The radio is quite easy to work on, as the entire chassis including speaker can be removed from the cabinet as a single assembly. Like the AC85 already seen, the AC76 incorporates a Noise Suppressor control. This control is to the right hand side of the cabinet placed lower down so that it does not detract from the appearance of the receiver. The control is continuously variable, and the knob is calibrated "Strong", allowing only the most powerful transmitting stations to be tuned in, as it applies a lot of suppression. The purpose of the control at that position is to suppress weaker stations and local noise, so only stations capable of overwhelming local noise would be received. As the control is advanced to the "Medium" position a greater choice of stations would be heard, this position being intended for areas of reduced local noise (e.g. no adjacent tram tracks or refrigerator compressors).

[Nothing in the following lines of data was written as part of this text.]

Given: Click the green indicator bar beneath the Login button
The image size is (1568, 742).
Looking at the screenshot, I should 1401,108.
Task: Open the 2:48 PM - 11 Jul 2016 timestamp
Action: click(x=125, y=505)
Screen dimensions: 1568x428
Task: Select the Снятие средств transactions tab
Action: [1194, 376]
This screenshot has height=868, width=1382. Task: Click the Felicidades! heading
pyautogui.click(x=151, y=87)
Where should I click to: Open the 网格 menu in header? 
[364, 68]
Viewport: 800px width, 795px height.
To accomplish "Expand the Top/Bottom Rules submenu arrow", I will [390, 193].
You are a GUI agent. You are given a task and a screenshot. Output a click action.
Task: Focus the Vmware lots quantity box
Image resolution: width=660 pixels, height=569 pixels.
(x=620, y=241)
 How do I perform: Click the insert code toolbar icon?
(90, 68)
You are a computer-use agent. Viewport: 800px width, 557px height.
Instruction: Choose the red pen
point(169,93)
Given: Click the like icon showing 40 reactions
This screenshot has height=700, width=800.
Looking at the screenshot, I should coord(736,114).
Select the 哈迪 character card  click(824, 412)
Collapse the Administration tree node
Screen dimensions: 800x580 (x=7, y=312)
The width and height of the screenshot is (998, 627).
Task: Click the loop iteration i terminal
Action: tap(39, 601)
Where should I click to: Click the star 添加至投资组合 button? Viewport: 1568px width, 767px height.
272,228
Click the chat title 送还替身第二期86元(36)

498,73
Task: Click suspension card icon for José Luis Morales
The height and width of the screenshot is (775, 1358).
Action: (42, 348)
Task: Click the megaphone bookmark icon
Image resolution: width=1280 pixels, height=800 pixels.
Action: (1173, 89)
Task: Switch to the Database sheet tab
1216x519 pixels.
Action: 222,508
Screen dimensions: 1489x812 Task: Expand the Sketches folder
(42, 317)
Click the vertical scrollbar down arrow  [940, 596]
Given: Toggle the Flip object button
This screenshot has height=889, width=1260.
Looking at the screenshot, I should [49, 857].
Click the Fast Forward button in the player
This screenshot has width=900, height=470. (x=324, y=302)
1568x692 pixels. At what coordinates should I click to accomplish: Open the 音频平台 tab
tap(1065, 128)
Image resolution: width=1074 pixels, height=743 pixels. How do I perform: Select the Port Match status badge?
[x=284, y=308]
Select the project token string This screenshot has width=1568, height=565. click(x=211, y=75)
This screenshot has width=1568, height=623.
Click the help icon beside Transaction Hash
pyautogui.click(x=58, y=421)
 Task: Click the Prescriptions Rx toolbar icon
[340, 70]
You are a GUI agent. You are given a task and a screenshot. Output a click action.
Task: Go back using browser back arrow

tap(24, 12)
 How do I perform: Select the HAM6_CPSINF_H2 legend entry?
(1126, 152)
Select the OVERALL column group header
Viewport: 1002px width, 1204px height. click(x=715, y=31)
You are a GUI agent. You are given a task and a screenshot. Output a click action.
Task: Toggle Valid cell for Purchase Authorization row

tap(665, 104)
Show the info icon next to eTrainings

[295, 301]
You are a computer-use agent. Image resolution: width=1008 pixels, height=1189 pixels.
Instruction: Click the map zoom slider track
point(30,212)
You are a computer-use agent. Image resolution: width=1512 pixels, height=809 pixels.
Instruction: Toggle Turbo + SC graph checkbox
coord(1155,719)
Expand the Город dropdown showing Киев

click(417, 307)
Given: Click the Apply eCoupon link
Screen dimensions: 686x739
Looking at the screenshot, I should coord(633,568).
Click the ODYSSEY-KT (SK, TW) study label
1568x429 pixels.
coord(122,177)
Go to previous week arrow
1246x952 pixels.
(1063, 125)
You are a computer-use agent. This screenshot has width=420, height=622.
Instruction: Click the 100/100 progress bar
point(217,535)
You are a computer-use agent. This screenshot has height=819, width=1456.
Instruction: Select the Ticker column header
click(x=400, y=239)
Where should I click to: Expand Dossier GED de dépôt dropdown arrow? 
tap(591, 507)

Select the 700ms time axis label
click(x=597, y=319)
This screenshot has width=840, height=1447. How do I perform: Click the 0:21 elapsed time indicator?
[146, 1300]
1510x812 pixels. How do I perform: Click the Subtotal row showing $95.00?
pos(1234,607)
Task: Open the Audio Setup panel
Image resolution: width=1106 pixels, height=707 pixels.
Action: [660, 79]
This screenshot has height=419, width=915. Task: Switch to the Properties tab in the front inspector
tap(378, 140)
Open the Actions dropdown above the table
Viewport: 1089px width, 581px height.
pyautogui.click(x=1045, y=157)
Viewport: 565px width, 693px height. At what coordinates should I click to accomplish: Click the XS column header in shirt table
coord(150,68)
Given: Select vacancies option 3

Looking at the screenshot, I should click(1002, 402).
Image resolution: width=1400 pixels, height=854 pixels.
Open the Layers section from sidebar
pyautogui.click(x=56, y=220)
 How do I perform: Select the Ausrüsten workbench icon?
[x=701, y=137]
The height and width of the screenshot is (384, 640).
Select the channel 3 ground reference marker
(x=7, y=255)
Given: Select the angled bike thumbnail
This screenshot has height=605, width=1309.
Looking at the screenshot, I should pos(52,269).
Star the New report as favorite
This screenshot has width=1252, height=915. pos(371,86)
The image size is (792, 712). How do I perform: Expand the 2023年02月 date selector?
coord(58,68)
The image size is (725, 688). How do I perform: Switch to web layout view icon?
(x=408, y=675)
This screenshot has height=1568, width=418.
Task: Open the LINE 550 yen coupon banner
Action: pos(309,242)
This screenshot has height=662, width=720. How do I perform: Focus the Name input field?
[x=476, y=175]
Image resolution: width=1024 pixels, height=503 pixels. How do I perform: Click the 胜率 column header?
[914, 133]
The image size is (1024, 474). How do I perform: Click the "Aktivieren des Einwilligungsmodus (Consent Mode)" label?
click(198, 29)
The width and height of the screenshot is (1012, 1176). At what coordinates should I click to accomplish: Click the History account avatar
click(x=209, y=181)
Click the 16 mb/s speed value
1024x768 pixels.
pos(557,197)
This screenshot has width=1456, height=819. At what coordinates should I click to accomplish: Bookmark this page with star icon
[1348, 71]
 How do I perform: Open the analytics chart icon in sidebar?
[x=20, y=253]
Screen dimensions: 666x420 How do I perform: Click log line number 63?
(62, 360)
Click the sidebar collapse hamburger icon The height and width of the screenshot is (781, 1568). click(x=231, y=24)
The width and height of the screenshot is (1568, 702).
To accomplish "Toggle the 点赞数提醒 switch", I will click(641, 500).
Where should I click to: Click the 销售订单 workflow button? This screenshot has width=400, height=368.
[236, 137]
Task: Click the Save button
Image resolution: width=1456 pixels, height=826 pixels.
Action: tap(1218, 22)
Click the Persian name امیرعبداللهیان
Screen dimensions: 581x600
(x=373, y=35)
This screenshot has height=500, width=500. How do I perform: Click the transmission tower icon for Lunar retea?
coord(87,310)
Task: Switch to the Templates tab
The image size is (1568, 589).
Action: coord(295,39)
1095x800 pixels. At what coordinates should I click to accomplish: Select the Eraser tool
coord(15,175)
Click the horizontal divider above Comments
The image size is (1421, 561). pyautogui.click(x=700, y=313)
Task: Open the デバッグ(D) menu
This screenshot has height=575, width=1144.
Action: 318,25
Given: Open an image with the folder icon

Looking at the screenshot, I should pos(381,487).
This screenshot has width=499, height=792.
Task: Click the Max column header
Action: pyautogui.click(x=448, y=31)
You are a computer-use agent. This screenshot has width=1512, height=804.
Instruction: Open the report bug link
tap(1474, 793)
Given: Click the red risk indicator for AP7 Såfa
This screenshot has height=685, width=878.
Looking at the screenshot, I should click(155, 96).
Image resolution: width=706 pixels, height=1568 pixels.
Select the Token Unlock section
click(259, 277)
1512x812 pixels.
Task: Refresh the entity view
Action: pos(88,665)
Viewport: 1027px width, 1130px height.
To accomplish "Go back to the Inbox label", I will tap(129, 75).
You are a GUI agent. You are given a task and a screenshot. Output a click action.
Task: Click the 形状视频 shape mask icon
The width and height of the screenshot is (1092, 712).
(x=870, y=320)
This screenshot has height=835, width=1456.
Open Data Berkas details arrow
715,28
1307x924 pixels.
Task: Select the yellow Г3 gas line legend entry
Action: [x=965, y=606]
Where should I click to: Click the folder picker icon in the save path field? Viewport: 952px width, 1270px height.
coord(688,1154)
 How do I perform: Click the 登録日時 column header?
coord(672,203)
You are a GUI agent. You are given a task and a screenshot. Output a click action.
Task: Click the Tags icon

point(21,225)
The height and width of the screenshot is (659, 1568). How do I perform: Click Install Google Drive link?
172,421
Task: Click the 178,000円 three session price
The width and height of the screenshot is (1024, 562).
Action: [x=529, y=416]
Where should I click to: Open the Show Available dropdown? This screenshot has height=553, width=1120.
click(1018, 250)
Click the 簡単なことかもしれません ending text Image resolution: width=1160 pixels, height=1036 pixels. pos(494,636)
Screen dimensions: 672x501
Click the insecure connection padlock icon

At the "All Stations" position at the far end of the control's travel minimal suppression is applied, so all stations as well as any local noise would be heard. The receiver offered sockets for an extension speaker, and also for a gramophone pick-up.
The cabinet is larger than people often imagine it to be at 16 ½" x 10". It cost £12.1.6 in black and chrome as shown, or £11.11.0 in mottled "walnut" brown. Valve line-up is FC4, AC/VP1, V914, AC2/PEN, UU3.